Passover is a truly unique holiday. Unlike the usually cold and rainy Sukkot, the Jewish spring time holiday is actually occurring in a beautiful spring! Also, of course, there's the whole no bread thing.

For me, the uniqueness of the hoiday truly plays out in the command to remember the Exodus from Egypt as if we were the ones who had left.

Now, what does it mean to remember? One type of remembering is passive. You hear a song and remember the love you once had in your halcyon days of youth. I believe that the type of memory stressed by the Pesach is of a more active variety. We hold the seder in our home, and we do not merely allow the story of our liberation wash over us and cause us to "remember" the Exodus. No! We are instructed to drash out the tale of our oppression and freedom. We must raise the matzah and maror and explain their meaning.

The remembering of Passover is a consciousness we are told to take up as our own.

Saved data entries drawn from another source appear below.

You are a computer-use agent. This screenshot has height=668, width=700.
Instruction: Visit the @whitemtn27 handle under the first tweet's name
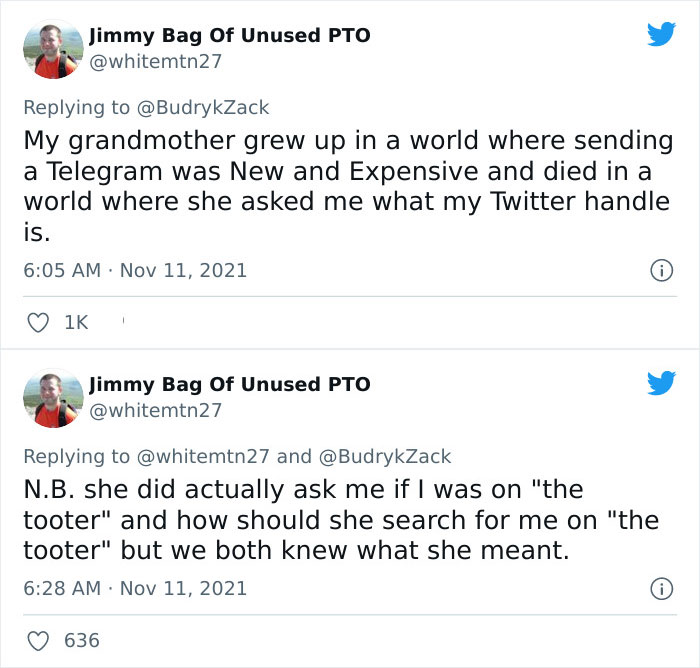click(x=155, y=61)
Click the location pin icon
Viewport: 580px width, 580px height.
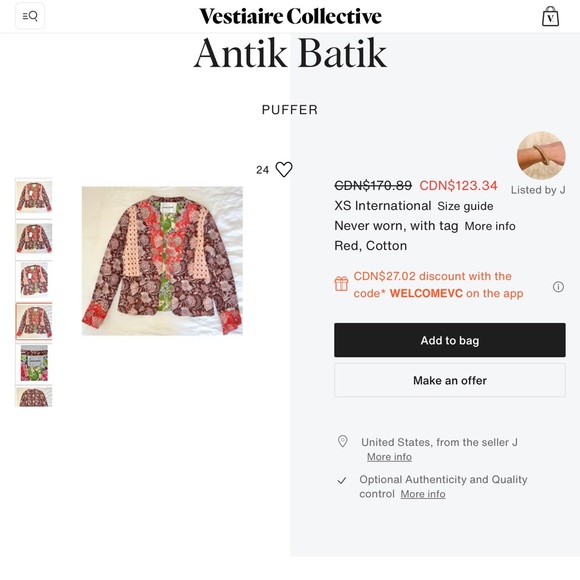coord(343,441)
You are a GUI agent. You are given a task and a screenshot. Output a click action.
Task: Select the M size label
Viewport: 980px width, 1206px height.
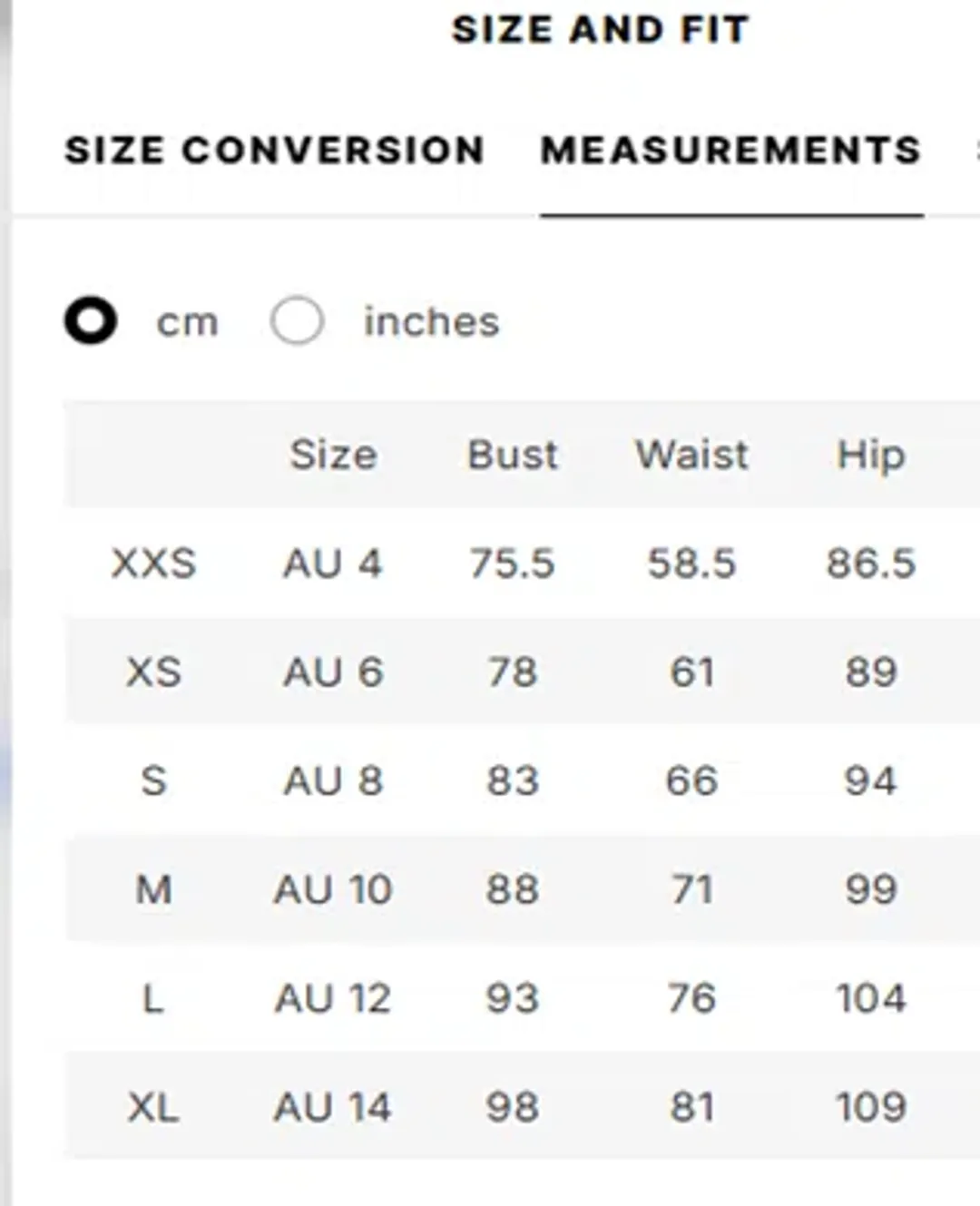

An intimacy with and inherent compassion for the reality of oppression and the deep human thirst for justice and freedom is the gift God has given us through this chag.

In my internship at the Jewish FundS for Justice, my main task has been to develop educational materials so that Jewish communities can engage with the issue of immigration. To my mind, ignoring this issue runs directly counter to the type of remembering we are supposed to be taking up on Passover. Our experience of slavery is one of the first struggles of the displaced in human history! It took our crying to God to have God remember the promise made to us in times past. There are more voices crying out all around us, and ignoring them negates the holy task this holiday has given us.